La Corte di cassazione, con la sentenza n. 28071 del 9 dicembre 2020, accogliendo il ricorso di un ciclista investito da un’auto in corsa, ha affermato che è diritto del danneggiato che abbia perso a causa di un sinistro stradale un lavoro a tempo indeterminato ottenere il danno patrimoniale da lucro cessante, che deve essere parametrato all’intero delle retribuzioni che la vittima avrebbe percepito e non rapportato alla percentuale di invalidità.
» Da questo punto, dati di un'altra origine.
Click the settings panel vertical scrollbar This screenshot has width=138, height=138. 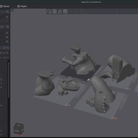point(9,80)
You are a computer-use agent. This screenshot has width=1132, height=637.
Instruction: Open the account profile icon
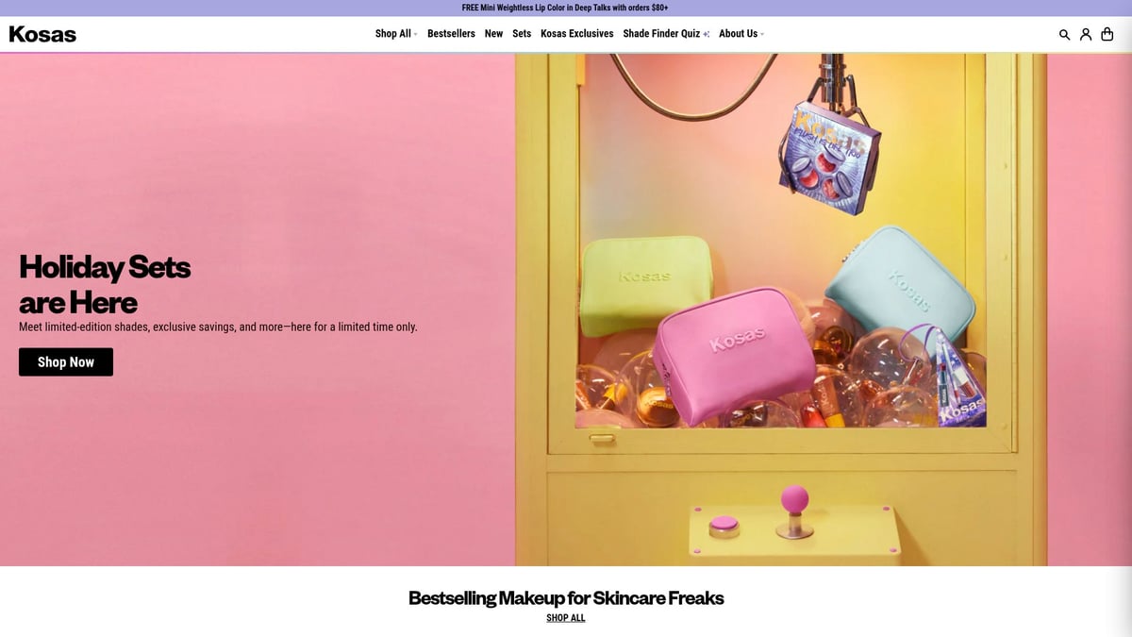(x=1086, y=34)
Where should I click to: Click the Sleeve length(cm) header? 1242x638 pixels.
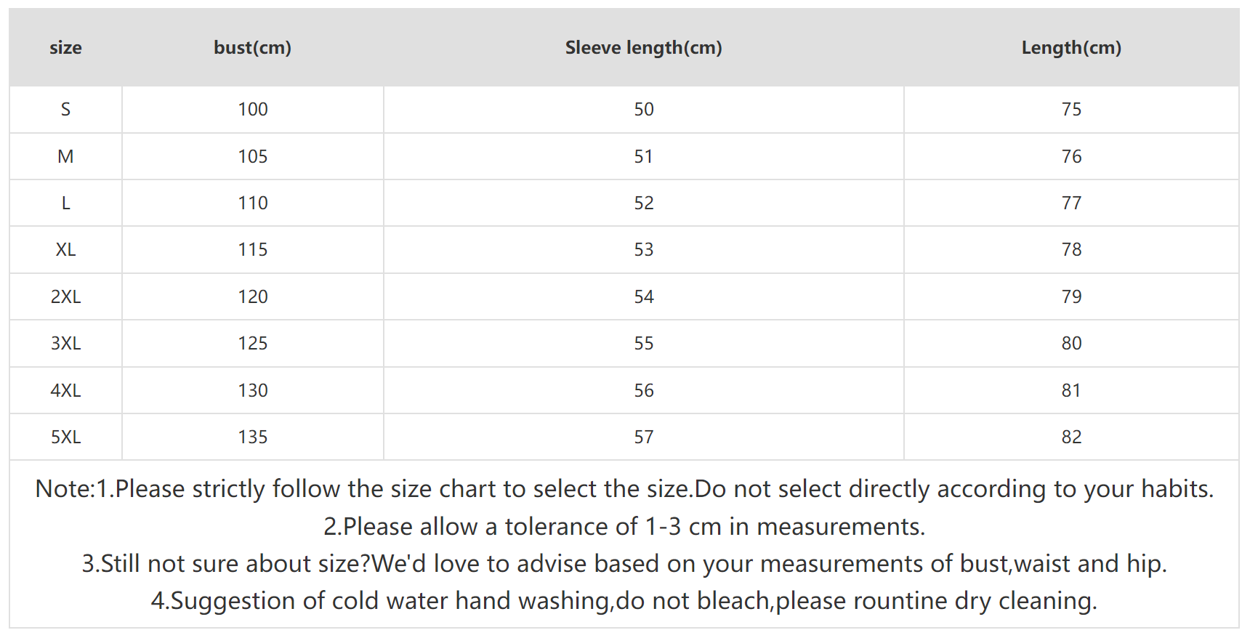(643, 48)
Nel caso specifico la Corte di Appello di Venezia aveva condannato i convenuti – oltre all’Istituto assicurativo, il conducente ed il proprietario – a pagare al ricorrente circa 320mila euro per i “danni patrimoniali e non”, e 30mila euro per il danno patrimoniale da lucro cessante. Contro questa decisione il ricorrente ha sostenuto che la Corte di appello aveva errato nel liquidare in suo favore il danno patrimoniale nella misura di un terzo, “cioè nella misura pari alla menomazione della sua capacità lavorativa accertata dal consulente tecnico di ufficio”.
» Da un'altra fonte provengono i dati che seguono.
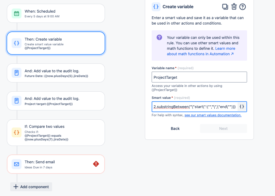Image resolution: width=275 pixels, height=196 pixels.
Task: Click the red error icon on Send email
Action: 96,164
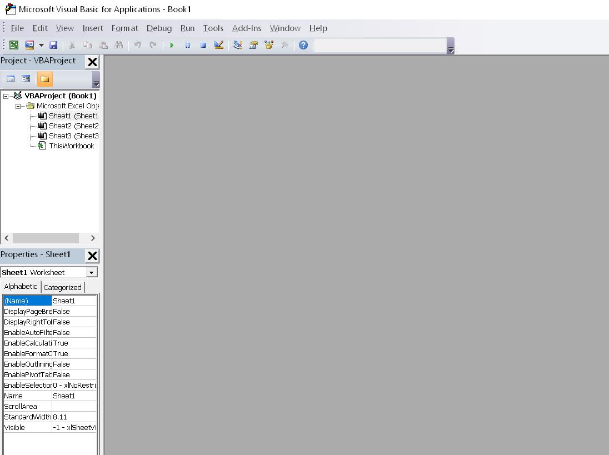Select ThisWorkbook in the project tree

point(72,146)
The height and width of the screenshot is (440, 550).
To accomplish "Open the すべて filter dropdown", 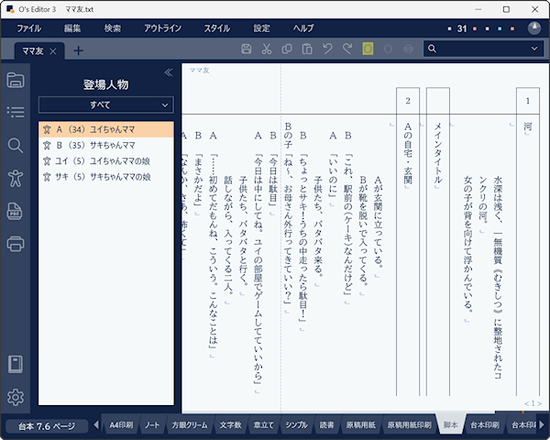I will pos(105,105).

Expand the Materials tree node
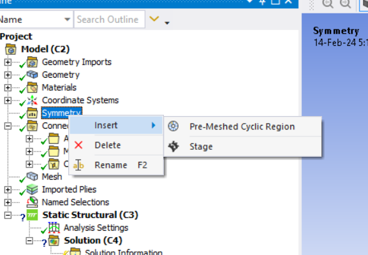(x=8, y=87)
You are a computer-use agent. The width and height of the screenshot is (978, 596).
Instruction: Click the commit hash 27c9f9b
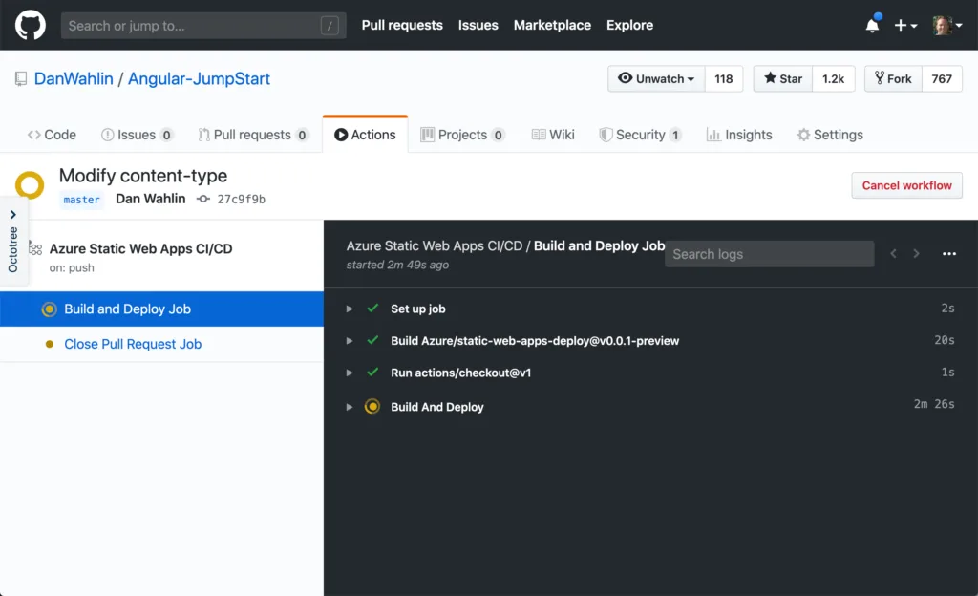coord(241,200)
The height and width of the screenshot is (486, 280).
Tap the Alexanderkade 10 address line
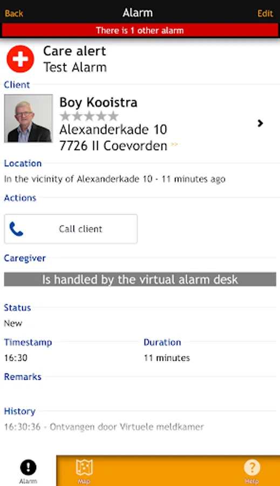coord(113,130)
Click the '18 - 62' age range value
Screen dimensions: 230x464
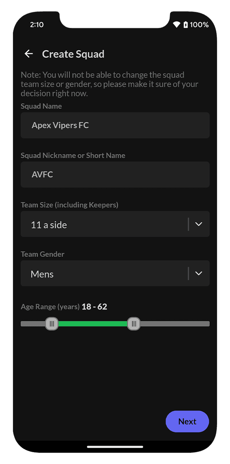pyautogui.click(x=94, y=307)
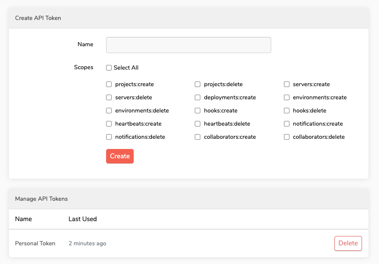Enable the hooks:create scope
Viewport: 379px width, 264px height.
(197, 110)
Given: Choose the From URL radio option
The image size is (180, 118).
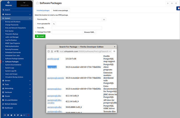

Eccezione condivisa dalla Cassazione che ricorda come la vittima avesse perduto il proprio impiego a tempo indeterminato in conseguenza dell’incidente, “in quanto, a causa dei relativi postumi, ha superato il periodo di comporto ed è stato licenziato, senza che risulti che sia riuscito a reperire un’altra occupazione”. Dunque, prosegue la decisione, “il danno patrimoniale relativo alla sua perdita reddituale avrebbe dovuto essere liquidato sulla base dell’importo (eventualmente capitalizzato) delle retribuzioni che avrebbe conseguito in virtù del suo preesistente rapporto di lavoro, se non fosse stato licenziato a causa delle lesioni riportate nel sinistro, fino alla data della pensione, oltre che degli assegni familiari, della perduta possibilità di progressione in carriera e del danno pensionistico”.
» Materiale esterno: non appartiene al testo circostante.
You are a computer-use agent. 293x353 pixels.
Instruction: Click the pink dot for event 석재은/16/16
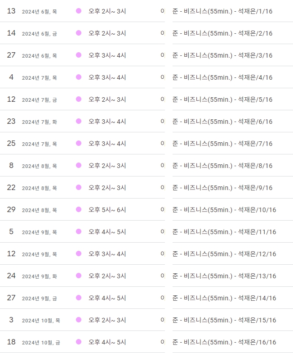coord(79,342)
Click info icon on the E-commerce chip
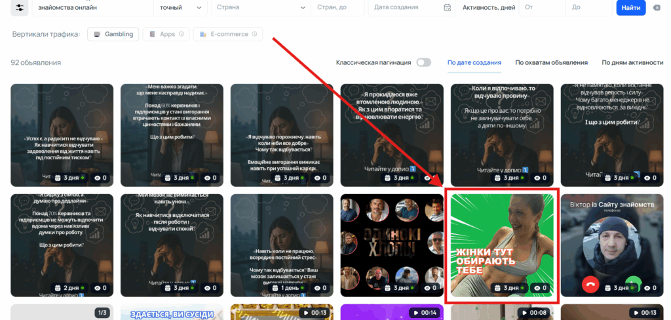Viewport: 671px width, 320px height. point(255,34)
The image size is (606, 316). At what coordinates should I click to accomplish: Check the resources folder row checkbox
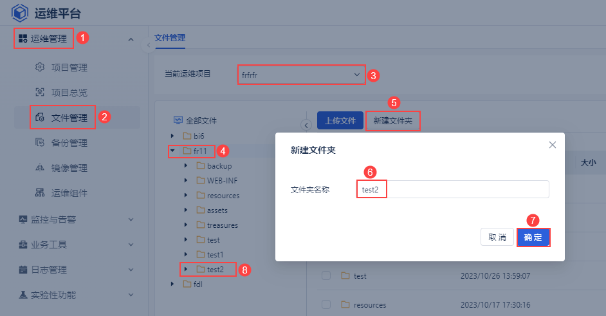coord(326,304)
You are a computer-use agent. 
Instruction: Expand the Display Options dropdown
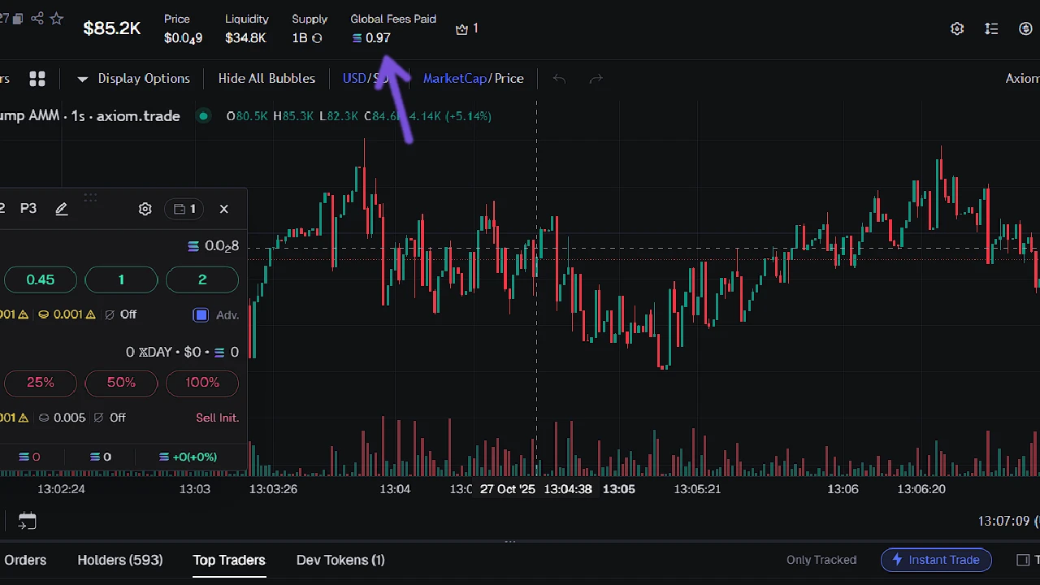(134, 79)
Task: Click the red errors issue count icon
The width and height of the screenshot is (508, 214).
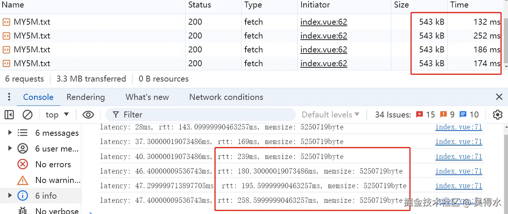Action: [x=420, y=114]
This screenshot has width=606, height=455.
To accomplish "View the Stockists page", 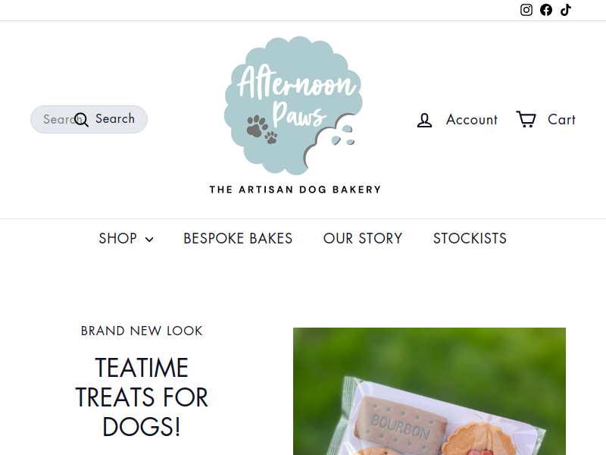I will pos(470,238).
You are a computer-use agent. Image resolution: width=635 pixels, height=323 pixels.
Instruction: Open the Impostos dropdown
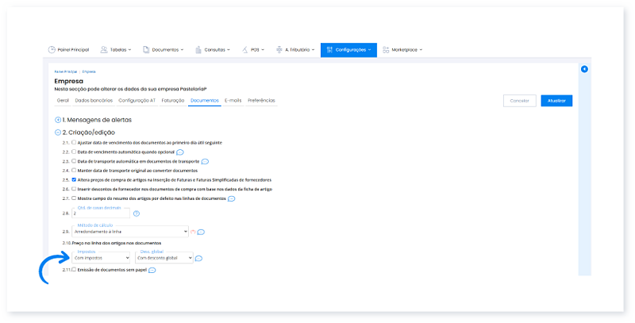101,258
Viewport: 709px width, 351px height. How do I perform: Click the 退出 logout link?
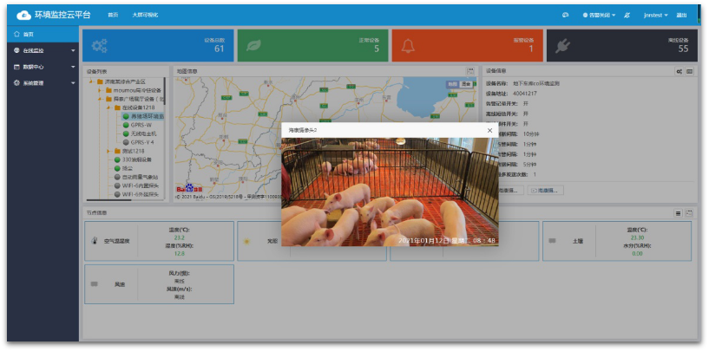[x=681, y=15]
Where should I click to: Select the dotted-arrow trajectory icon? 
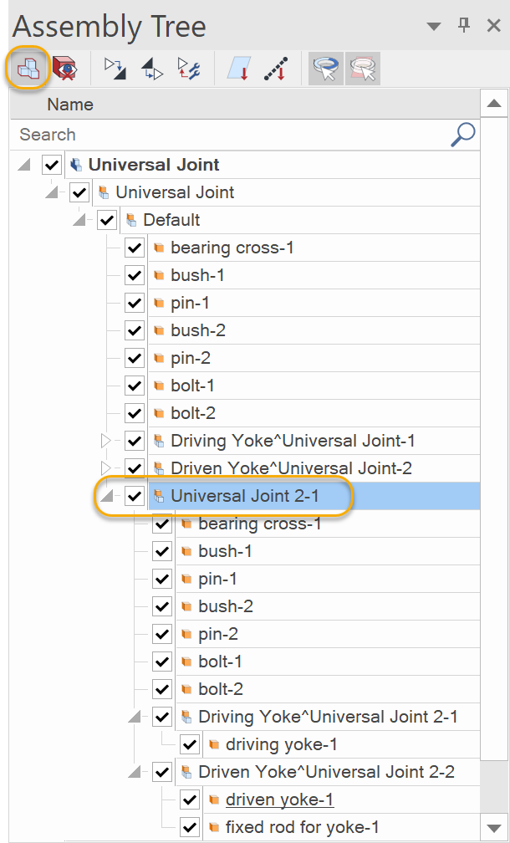tap(276, 69)
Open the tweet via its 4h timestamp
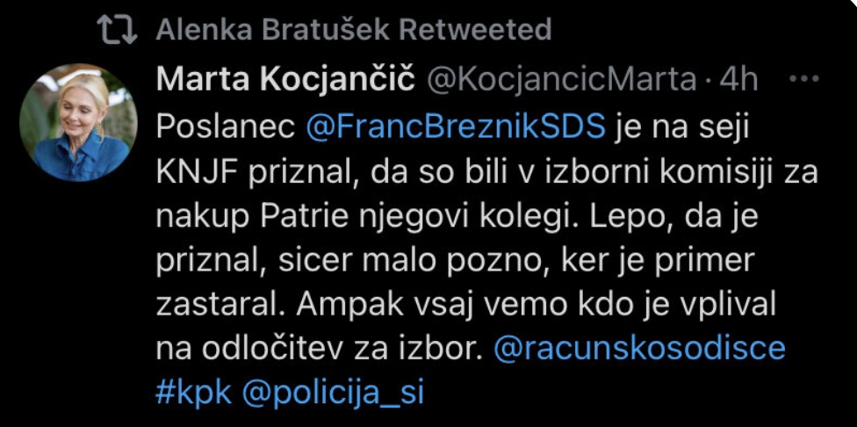The height and width of the screenshot is (427, 857). [738, 80]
“Di conseguenza, la percentuale di perdita della capacità lavorativa specifica conseguente all’incidente, riconosciuta dal consulente tecnico di ufficio nella misura del 33% (che peraltro, sommata alla precedente invalidità dell’attore, risulterebbe avere determinato una invalidità complessiva del 75%), non poteva avere in concreto alcun rilievo ai fini della liquidazione del danno patrimoniale”.

Riconoscendogli soltanto il 33%, e non il 100%, delle retribuzioni e degli altri importi persi, la Corte territoriale ha violato l’art. 1223 c.c., in quanto non ha riconosciuto al danneggiato “l’intero pregiudizio subito in concreto, pregiudizio che, nella specie, consiste nella perdita dei redditi (in parte futuri) derivanti dal rapporto di lavoro dipendente di cui era titolare, venuto meno in conseguenza del fatto illecito del convenuto”.

Né, conclude la decisione, potrebbe sostenersi che il danneggiato avrebbe dovuto dimostrare che non era possibile per lui reperire un’altra attività lavorativa. “Avrebbe infatti dovuto essere il danneggiante a dimostrare, eventualmente, che il danneggiato aveva trovato un nuovo impiego, secondo i principi generalmente affermati da questa corte in tema di danno da licenziamento”.

Con tale decisione viene quindi enunciato dalla Cassazione il seguente principio di diritto: “laddove il danneggiato dimostri di avere perduto un preesistente rapporto di lavoro a tempo indeterminato di cui era titolare, a causa delle lesioni conseguenti ad un illecito, il danno patrimoniale da lucro cessante, inteso come perdita dei redditi futuri, va liquidato tenendo conto di tutte le retribuzioni (nonché di tutti i relativi accessori e probabili incrementi, anche pensionistici) che egli avrebbe potuto ragionevolmente conseguire in base a quello specifico rapporto di lavoro, in misura integrale e non in base alla sola percentuale di perdita della capacità lavorativa specifica accertata come conseguente alle lesioni permanenti riportate, salvo che il responsabile alleghi e dimostri che egli abbia di fatto reperito una nuova occupazione retribuita, ovvero che avrebbe potuto farlo e non lo abbia fatto per sua colpa, nel qual caso il danno potrà essere liquidato esclusivamente nella differenza tra le retribuzioni perdute e quelle di fatto conseguite o conseguibili in virtu’ della nuova occupazione”.